Lina Teixeira, vice chairman of the CDP, owns Pour Yours on Cleveland Street and like other CDP members, Teixeira has invested time and money in businesses and events to revitalize Clearwater’s downtown. The revitalization effort centers on the 300-500 blocks of Cleveland Street.
The craft beer festival brought more than 10,000 people to downtown Clearwater in 2018 and this year’s event will bring even more people, she said.
“We will have some of the top food trucks and local restaurants, amazing musical and variety acts, art demonstrations, interactive games, and a selection of the some of the best craft beers made in the Tampa Bay area,” Teixeira said.
In addition to great beer and food, there will be a music stage featuring well-known area bands and musicians including Chris McCarty, The Rectifiers, and reggae band headliner Jahfari. The block party also will include an area dedicated to kids who want to try different kinds of art. Roving performers also will entertain and delight the crowd. Aerialists, henna art, face painting, balloon sculpture, caricatures, chalk art, and interactive games also are part of the mix.
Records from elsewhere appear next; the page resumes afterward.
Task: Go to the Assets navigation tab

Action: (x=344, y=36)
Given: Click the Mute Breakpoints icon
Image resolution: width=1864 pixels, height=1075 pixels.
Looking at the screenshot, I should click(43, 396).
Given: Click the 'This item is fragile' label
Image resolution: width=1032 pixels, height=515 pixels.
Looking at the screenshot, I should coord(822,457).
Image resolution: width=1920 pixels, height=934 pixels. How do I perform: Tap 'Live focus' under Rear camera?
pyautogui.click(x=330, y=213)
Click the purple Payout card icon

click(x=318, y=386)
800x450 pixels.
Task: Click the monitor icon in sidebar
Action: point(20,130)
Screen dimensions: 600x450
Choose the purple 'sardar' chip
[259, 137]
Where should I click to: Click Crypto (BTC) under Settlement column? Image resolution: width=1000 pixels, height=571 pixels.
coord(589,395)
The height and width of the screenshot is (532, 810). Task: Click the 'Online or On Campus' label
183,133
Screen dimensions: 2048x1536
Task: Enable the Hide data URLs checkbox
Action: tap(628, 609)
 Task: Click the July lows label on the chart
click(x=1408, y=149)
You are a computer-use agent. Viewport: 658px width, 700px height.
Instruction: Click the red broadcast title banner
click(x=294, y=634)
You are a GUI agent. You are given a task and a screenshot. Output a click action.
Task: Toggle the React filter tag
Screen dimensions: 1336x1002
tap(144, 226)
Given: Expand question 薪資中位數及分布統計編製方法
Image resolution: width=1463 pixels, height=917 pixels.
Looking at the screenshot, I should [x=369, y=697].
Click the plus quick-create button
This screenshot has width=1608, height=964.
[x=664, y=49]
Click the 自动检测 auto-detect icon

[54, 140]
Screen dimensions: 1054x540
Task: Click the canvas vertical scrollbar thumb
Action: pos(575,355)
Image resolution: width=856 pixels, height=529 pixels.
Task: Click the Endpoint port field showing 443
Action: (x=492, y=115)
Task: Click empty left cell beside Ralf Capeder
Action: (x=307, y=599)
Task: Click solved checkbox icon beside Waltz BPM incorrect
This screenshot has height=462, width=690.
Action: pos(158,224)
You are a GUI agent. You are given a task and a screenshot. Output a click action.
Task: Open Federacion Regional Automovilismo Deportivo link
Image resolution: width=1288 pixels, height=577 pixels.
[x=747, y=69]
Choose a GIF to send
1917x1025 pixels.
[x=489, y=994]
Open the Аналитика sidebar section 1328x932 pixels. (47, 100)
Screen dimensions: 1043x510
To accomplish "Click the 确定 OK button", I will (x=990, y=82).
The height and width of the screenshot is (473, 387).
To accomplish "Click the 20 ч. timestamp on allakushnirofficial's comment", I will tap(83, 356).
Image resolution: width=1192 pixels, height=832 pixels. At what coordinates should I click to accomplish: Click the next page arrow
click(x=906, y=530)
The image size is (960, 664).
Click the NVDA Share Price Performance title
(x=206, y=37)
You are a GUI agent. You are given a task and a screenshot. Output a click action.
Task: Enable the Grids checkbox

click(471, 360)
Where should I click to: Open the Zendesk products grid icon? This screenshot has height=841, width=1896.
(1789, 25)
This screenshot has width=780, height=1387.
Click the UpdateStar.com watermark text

Cleveland Street, anchored on one end by the Capital Theater, is coming to life with four new restaurants, thanks to a city program that shares the cost of starting the businesses. The Anchor Tenant Program, managed by the city’s Community Redevelopment Agency, offers loans and grants to businesses to help them build out kitchens, dining rooms, and bars. The business owners don’t have to pay them back for five years, in some cases.
In February, the CRA awarded grants to four locations, some of which are owned by CDP members: Pour Yours, Vector Bar & Arcade, Tequila’s Mexican Grill and Cantina, and Blackbrick Tavern. The street will do nothing but grow and draw more interesting people and events, business owners hope.
“The CDP’s goal is to provide people with a really interactive, immersive, and cool block party experience and introduce them to the vibrant downtown scene so they will visit again and again,” Sullivan said. “This year, the event also will feature a local charity. Julie Weintraub’s Hands Across the Bay will be holding a fundraiser by selling handbags and other items at the festival.”
The best part: admission and parking is free in downtown, including at the city parking garage on Garden Avenue, during the entire weekend.